The digital transformation of the healthcare sector has been an important driver for improving a broad range of outcomes, including innovative medical products. Artificial intelligence (AI), especially machine learning (ML), are opening up new frontiers in medicine but are also leading to unprecedented challenges associated with regulating their use. New regulatory approaches supporting the introduction of new technologies are needed: The parallel development of technology and regulation under real-world conditions, for example, takes a practical approach to realising policy goals.

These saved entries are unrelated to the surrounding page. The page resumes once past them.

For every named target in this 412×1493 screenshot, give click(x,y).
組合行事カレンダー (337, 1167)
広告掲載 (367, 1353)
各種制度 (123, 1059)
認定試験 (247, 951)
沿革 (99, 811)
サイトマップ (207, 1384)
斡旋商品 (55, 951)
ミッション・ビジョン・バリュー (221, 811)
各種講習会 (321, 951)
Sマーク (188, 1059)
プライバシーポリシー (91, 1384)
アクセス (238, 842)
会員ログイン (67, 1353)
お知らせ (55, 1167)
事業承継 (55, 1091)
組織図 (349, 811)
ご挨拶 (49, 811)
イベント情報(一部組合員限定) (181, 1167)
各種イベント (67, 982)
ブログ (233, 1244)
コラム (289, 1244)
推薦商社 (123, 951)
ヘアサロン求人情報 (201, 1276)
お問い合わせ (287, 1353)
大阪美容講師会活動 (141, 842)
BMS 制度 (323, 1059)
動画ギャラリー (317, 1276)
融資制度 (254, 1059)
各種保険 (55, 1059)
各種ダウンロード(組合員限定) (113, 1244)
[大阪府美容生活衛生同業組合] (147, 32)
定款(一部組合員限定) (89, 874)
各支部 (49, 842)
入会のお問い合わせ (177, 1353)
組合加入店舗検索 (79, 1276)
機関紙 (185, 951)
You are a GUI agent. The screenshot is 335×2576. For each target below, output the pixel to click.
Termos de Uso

Metrology can make a valuable contribution to regulation. Quality metrics and reference data developed by metrology for example can support an objective and impartial evaluation of algorithms and thus strengthen the social acceptance of the use of AI. This workshop will discuss the role of metrology in supporting modern approaches to regulation that are compatible with current software development processes. The focus will be on the requirements that Regulations (EU) 2017/745 on medical devices, (EU) 2017/746 on in vitro diagnostic medical devices, and the proposed European Regulation on establishing harmonised rules for artificial intelligence (Artificial Intelligence Act) are setting for medical devices with a high software content (especially AI).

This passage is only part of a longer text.